How to get an 'entire agreement' clause right
Negotiations can be lengthy and laborious (just ask Theresa May), but they are an important part of any legal transaction. However, it is unlikely that everything said in those negotiations will form part of the final agreement.
An entire agreement clause is aimed, primarily, at preventing parties to a contract from claiming that statements made during negotiations form additional terms of the final agreement.
Entire agreement clauses have been the subject of extensive analysis in the courts and so ensuring they are well drafted will make them more likely to achieve their purpose. A properly constructed entire agreement clause is effective in preventing any additional terms forming part of the agreement or from having contractual effect.
One judge summed it up well: “The purpose of an entire agreement clause is to preclude a party to a written agreement threshing the undergrowth and finding in the course of negotiations some (chance) remark or statement (often long forgotten or difficult to recall or explain) on which to found a claim… for such a clause constitutes a binding agreement between the parties that the full contractual terms are to be found in the document containing the clause and not elsewhere”.
What’s in a clause?
An entire agreement clause will generally include a statement that the terms of the contract (or contracts) create the entire agreement between the parties relating to their subject matter. And it may end at that. In many contracts, such as those relating to corporate acquisitions, they usually include more detail, and it is common to see entire agreement clauses with elements that address misrepresentation – for example, that the parties are not relying on any representations made before the agreement was entered into and, in turn, that no party is liable for any misrepresentation.
Entire agreement clauses in finance documents
In finance documents, the lender is generally the party most likely to be relying on statements made before a document is created and so it will be less likely to want an entire agreement clause included, although there have been cases brought by borrowers relating to alleged pre-contractual statements and assurances made by bank managers so it’s not all one-sided. However, this may be why there is not a general entire agreement clause in the LMA leveraged or real estate finance loan agreements.
The LMA does however use an entire agreement clause to ensure that the confidentiality provisions trump any previous confidentiality agreement between the parties. Ensuring that the only confidentiality arrangements are those drafted in an LMA based loan agreement is important to lenders as market standard permitted disclosures are necessary and expected on syndication and transfer. To review on a deal by deal basis what can and cannot be disclosed would be impractical.
Where a general entire agreement clause is included in a facility agreement it should refer to the entire agreement being contained in all of the finance documents and not just the facility agreement. It is important that key documents are defined as finance documents to prevent them being excluded from the scope of the clause. For example, if you have an entire agreement clause and inadvertently exclude the fee letter then you have a problem.

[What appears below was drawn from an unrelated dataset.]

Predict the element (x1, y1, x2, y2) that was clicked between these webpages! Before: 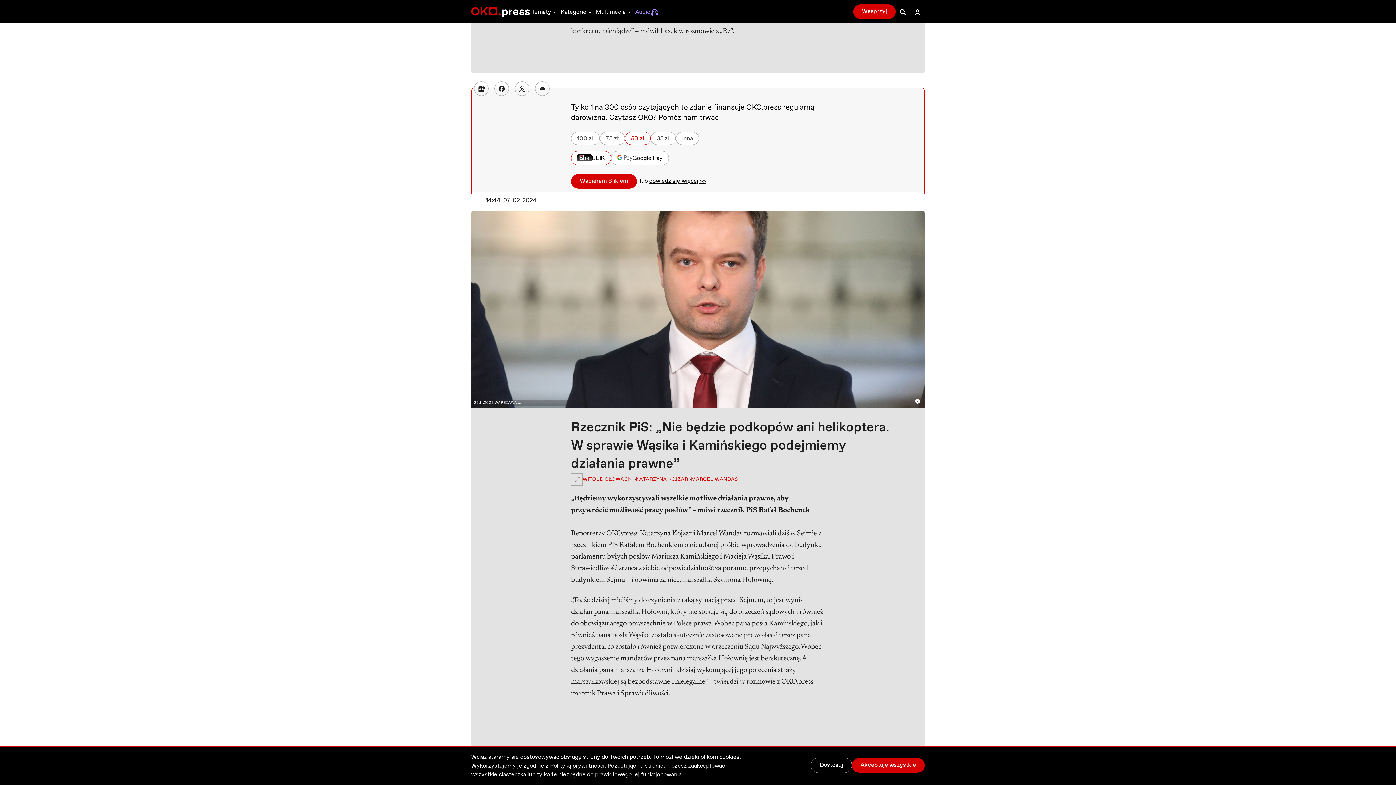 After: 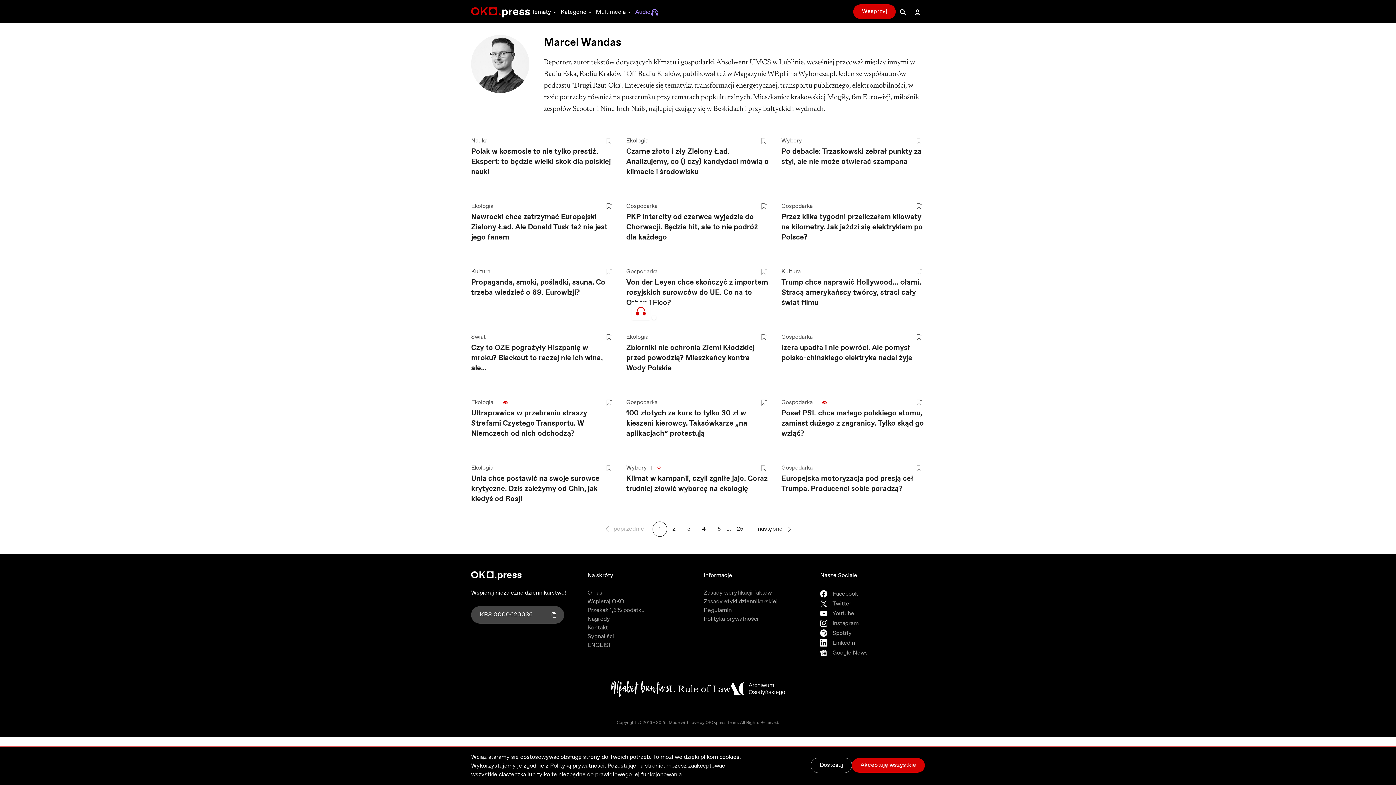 Action: label: MARCEL WANDAS bbox: (691, 476, 738, 483)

Entire agreement provisions are often seen in mandate letters where they generally make clear, as they should, that fee letters and heads of terms form part of the entire agreement.
Although not in the LMA intercreditor agreements, it is not uncommon to see an entire agreement clause in priority agreements between creditors. Generally this should be treated with caution as it is not uncommon for junior creditors to wish to enter into additional priority arrangements between themselves.
Case law provides a host of examples of entire agreement clauses being examined and often results in consequences that at least one of the parties may not have intended or expected. The guidance we can take from that is that the clearer the clause is then the more likely it is that it will have the intended result. So these clauses should not be treated as simple ‘boilerplate’ provisions not to be reviewed or negotiated. They should be looked at in the context of the transaction, the documents involved and the statements being relied on to ensure they reflect the understanding of all the parties.